### Assignment:
All of the records below need to be copied exactly.

### Excerpted records:
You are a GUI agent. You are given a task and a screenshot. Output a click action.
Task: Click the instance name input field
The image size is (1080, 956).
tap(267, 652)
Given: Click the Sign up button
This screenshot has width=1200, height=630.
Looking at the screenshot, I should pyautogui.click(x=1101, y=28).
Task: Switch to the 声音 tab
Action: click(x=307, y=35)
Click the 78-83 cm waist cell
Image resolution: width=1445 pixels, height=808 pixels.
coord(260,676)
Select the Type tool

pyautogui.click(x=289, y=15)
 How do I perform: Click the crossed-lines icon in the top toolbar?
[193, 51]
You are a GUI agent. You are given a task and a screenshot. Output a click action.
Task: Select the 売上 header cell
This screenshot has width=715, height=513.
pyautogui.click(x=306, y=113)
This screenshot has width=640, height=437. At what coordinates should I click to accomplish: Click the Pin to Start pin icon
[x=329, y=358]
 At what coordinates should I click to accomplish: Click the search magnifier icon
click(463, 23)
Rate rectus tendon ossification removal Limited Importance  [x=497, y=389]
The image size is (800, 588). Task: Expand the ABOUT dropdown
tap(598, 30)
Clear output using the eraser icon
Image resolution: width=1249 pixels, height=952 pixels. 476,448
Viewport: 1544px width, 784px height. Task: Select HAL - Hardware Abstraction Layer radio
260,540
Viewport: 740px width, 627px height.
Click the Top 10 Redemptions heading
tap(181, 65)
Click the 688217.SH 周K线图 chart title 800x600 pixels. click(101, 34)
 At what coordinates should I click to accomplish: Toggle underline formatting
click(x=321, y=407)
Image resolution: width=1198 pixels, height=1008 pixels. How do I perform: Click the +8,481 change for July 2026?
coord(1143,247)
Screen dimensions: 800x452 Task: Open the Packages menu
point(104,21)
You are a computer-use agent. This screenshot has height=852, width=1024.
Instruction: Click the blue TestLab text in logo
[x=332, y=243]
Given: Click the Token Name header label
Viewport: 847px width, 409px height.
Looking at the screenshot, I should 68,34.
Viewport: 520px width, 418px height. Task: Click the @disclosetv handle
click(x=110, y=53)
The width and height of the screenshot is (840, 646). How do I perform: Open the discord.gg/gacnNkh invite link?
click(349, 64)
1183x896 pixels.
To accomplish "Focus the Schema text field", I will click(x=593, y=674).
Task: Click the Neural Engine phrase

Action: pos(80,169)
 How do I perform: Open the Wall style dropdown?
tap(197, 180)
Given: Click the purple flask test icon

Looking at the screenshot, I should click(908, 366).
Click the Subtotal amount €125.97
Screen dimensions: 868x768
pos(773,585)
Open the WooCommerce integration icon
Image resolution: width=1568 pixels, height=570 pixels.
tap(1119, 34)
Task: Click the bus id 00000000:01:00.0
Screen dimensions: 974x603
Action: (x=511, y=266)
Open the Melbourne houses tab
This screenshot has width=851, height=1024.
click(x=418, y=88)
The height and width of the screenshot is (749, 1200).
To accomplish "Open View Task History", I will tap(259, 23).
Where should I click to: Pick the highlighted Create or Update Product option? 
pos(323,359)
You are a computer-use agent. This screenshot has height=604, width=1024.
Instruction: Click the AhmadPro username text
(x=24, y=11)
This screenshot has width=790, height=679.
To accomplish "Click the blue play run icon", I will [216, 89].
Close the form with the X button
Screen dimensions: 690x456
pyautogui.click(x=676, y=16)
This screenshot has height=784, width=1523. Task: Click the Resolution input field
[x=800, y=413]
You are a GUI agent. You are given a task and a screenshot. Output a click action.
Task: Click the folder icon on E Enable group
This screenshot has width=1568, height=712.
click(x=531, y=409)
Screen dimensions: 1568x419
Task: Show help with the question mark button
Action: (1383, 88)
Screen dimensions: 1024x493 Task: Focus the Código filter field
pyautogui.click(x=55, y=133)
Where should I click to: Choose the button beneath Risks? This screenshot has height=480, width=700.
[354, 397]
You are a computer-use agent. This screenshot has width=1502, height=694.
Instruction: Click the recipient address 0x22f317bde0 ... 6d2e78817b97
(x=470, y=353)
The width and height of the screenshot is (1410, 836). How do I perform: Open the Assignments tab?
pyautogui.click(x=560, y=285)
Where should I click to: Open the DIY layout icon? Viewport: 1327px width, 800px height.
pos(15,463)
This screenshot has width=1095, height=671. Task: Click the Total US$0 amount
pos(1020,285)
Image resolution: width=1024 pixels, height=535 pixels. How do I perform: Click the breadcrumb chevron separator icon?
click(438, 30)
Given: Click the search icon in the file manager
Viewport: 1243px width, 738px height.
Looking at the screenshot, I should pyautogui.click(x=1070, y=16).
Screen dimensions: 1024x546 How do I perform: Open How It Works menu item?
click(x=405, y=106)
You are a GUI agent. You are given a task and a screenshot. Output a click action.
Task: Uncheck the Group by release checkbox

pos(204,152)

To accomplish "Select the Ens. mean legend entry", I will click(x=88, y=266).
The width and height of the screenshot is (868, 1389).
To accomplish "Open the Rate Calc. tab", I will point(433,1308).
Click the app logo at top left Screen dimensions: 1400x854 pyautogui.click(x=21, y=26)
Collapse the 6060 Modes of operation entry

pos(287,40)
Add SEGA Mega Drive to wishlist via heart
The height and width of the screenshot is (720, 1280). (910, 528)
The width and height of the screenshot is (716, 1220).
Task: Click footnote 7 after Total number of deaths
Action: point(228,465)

### Solution to the problem:
You are a GUI agent. You are given a task and a screenshot. Output a click action.
Task: Click the instance name input field
The image size is (1080, 956).
tap(267, 652)
Given: Click the Sign up button
This screenshot has width=1200, height=630.
Looking at the screenshot, I should pyautogui.click(x=1101, y=28).
Task: Switch to the 声音 tab
Action: click(x=307, y=35)
Click the 78-83 cm waist cell
Image resolution: width=1445 pixels, height=808 pixels.
coord(260,676)
Select the Type tool

pyautogui.click(x=289, y=15)
 How do I perform: Click the crossed-lines icon in the top toolbar?
[193, 51]
You are a GUI agent. You are given a task and a screenshot. Output a click action.
Task: Select the 売上 header cell
This screenshot has width=715, height=513.
pyautogui.click(x=306, y=113)
This screenshot has width=640, height=437. At what coordinates should I click to accomplish: Click the Pin to Start pin icon
[x=329, y=358]
 At what coordinates should I click to accomplish: Click the search magnifier icon
click(463, 23)
Rate rectus tendon ossification removal Limited Importance  [x=497, y=389]
The image size is (800, 588). Task: Expand the ABOUT dropdown
tap(598, 30)
Clear output using the eraser icon
Image resolution: width=1249 pixels, height=952 pixels. 476,448
Viewport: 1544px width, 784px height. Task: Select HAL - Hardware Abstraction Layer radio
260,540
Viewport: 740px width, 627px height.
Click the Top 10 Redemptions heading
tap(181, 65)
Click the 688217.SH 周K线图 chart title 800x600 pixels. click(101, 34)
 At what coordinates should I click to accomplish: Toggle underline formatting
click(x=321, y=407)
Image resolution: width=1198 pixels, height=1008 pixels. How do I perform: Click the +8,481 change for July 2026?
coord(1143,247)
Screen dimensions: 800x452 Task: Open the Packages menu
point(104,21)
You are a computer-use agent. This screenshot has height=852, width=1024.
Instruction: Click the blue TestLab text in logo
[x=332, y=243]
Given: Click the Token Name header label
Viewport: 847px width, 409px height.
Looking at the screenshot, I should 68,34.
Viewport: 520px width, 418px height. Task: Click the @disclosetv handle
click(x=110, y=53)
The width and height of the screenshot is (840, 646). How do I perform: Open the discord.gg/gacnNkh invite link?
click(349, 64)
1183x896 pixels.
To accomplish "Focus the Schema text field", I will click(x=593, y=674).
Task: Click the Neural Engine phrase

Action: pos(80,169)
 How do I perform: Open the Wall style dropdown?
tap(197, 180)
Given: Click the purple flask test icon

Looking at the screenshot, I should click(908, 366).
Click the Subtotal amount €125.97
Screen dimensions: 868x768
pos(773,585)
Open the WooCommerce integration icon
Image resolution: width=1568 pixels, height=570 pixels.
tap(1119, 34)
Task: Click the bus id 00000000:01:00.0
Screen dimensions: 974x603
Action: (x=511, y=266)
Open the Melbourne houses tab
This screenshot has width=851, height=1024.
click(x=418, y=88)
The height and width of the screenshot is (749, 1200).
To accomplish "Open View Task History", I will tap(259, 23).
Where should I click to: Pick the highlighted Create or Update Product option? 
pos(323,359)
You are a computer-use agent. This screenshot has height=604, width=1024.
Instruction: Click the AhmadPro username text
(x=24, y=11)
This screenshot has width=790, height=679.
To accomplish "Click the blue play run icon", I will [216, 89].
Close the form with the X button
Screen dimensions: 690x456
pyautogui.click(x=676, y=16)
This screenshot has height=784, width=1523. Task: Click the Resolution input field
[x=800, y=413]
You are a GUI agent. You are given a task and a screenshot. Output a click action.
Task: Click the folder icon on E Enable group
This screenshot has width=1568, height=712.
click(x=531, y=409)
Screen dimensions: 1568x419
Task: Show help with the question mark button
Action: (1383, 88)
Screen dimensions: 1024x493 Task: Focus the Código filter field
pyautogui.click(x=55, y=133)
Where should I click to: Choose the button beneath Risks? This screenshot has height=480, width=700.
[354, 397]
You are a computer-use agent. This screenshot has width=1502, height=694.
Instruction: Click the recipient address 0x22f317bde0 ... 6d2e78817b97
(x=470, y=353)
The width and height of the screenshot is (1410, 836). How do I perform: Open the Assignments tab?
pyautogui.click(x=560, y=285)
Where should I click to: Open the DIY layout icon? Viewport: 1327px width, 800px height.
pos(15,463)
This screenshot has width=1095, height=671. Task: Click the Total US$0 amount
pos(1020,285)
Image resolution: width=1024 pixels, height=535 pixels. How do I perform: Click the breadcrumb chevron separator icon?
click(438, 30)
Given: Click the search icon in the file manager
Viewport: 1243px width, 738px height.
Looking at the screenshot, I should pyautogui.click(x=1070, y=16).
Screen dimensions: 1024x546 How do I perform: Open How It Works menu item?
click(x=405, y=106)
You are a GUI agent. You are given a task and a screenshot. Output a click action.
Task: Uncheck the Group by release checkbox

pos(204,152)

To accomplish "Select the Ens. mean legend entry", I will click(x=88, y=266).
The width and height of the screenshot is (868, 1389).
To accomplish "Open the Rate Calc. tab", I will point(433,1308).
Click the app logo at top left Screen dimensions: 1400x854 pyautogui.click(x=21, y=26)
Collapse the 6060 Modes of operation entry

pos(287,40)
Add SEGA Mega Drive to wishlist via heart
The height and width of the screenshot is (720, 1280). (910, 528)
The width and height of the screenshot is (716, 1220).
Task: Click footnote 7 after Total number of deaths
Action: point(228,465)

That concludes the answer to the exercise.